I'm frustrated. I admit it. I had an up and down week, and although it ended on a good note, I'm still frustrated. "With what, Shaneil?" Well.....people.
How long do you put yourself out there for someone before you give up? How long do you try to be supportive and a good friend with no reciprocation? What's the limit? Seriously? I need to know...because I'm tired of being ignored. Tired of being pushed away. Tired of feeling like I don't exist. It's not fair. "Well, life's no-" SHUT IT!
So I have this friend. Someone I consider a good friend. And this friend likes to ignore and push me away at certain points. And I take it. And take it. Aaaaand...well. You know. What's so wrong with someone trying to be there for you? Why put up these walls? Where does this fear come from? And how long do I sit back and let it happen? Why do I even care anymore? Questions left unanswered...that I can't even ask. Because? I'll be ignored. Big surprise.
Don't get me wrong...I know your answer. "Let it go! Don't talk to them! They just don't appreciate you..." Well, this friend of mine is also going through a lot of crappity crap crap. So, I try to be understanding and let life happen around our "friendship". But...I can't help feeling left in the dust...when I deserve more. And I hang on because I care...too much. As usual. This is quite annoying. I'm over it. DONE.

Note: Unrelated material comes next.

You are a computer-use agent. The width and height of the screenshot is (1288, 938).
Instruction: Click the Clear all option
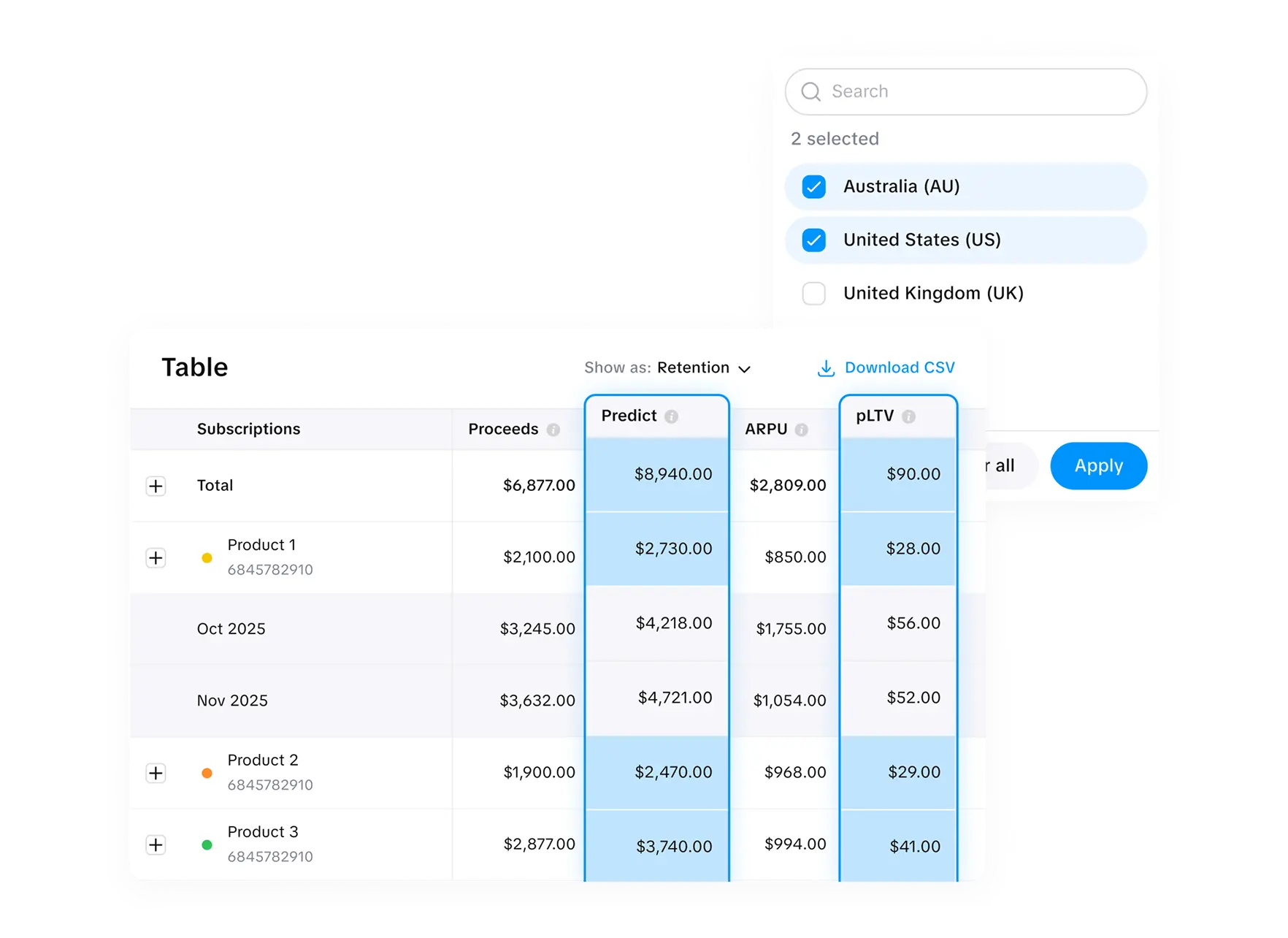click(1000, 465)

You see...once you get into my heart, you're pretty much stuck there. *insert evil laugh here* I know this person is a good person, but they obviously don't realize how they make me feel. How the silence kills me. And without going into too much detail (as with anything a little too personal for the world wide web), I'm afraid to broach the subject for fear of these words: "drama", "overthinking", "overanalytical", "silly", cop-out, cop-out, COP-OUT. Why is it so hard to talk about these kinds of things? Especially with the opposite sex? Just SAY IT! FUCK! Sorry...getting a little out of control here. *deep breath* Okay. Moving on.
A myriad of rhetorical questions, I know. I'm a smart girl. I know most of these answers. But it's complicated...and if I didn't write about it, it was going to eat away at me that much more. I don't know. I'm...actually at a loss for words. Now there's a first.